Required work:
Pull every line that includes the word "name" out of the data below and copy it.

=== Data in this exercise ===

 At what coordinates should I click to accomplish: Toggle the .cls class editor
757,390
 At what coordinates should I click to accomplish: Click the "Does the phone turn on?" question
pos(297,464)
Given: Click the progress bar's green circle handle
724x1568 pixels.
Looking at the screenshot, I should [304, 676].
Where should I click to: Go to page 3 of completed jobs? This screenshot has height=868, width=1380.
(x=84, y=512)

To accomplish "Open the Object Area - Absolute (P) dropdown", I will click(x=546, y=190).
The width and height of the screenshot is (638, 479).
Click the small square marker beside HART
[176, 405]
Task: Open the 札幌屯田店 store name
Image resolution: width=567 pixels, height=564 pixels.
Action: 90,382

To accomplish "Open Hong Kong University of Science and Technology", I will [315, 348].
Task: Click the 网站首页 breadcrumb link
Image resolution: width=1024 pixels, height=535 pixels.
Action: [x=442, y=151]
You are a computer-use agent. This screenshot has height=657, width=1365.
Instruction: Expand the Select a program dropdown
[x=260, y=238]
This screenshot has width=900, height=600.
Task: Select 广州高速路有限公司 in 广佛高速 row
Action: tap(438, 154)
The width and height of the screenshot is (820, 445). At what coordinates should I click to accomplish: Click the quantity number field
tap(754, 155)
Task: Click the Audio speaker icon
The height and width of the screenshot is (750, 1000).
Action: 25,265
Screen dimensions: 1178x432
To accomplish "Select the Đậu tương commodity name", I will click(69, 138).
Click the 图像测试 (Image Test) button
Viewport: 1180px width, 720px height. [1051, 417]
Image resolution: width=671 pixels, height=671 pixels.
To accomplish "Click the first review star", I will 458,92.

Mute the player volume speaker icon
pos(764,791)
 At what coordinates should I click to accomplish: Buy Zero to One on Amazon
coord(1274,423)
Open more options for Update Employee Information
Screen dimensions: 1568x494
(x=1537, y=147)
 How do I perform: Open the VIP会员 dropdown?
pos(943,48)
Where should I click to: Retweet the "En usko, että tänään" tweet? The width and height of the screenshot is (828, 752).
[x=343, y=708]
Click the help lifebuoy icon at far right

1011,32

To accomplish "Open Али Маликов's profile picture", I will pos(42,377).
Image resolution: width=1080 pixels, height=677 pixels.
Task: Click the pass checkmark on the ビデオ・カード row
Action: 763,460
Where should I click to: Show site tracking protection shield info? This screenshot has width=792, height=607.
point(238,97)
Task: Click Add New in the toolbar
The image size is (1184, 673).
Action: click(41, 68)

===

Finished exercise:
Task: Open the 札幌屯田店 store name
To accomplish "Select the Đậu tương commodity name", I will click(69, 138).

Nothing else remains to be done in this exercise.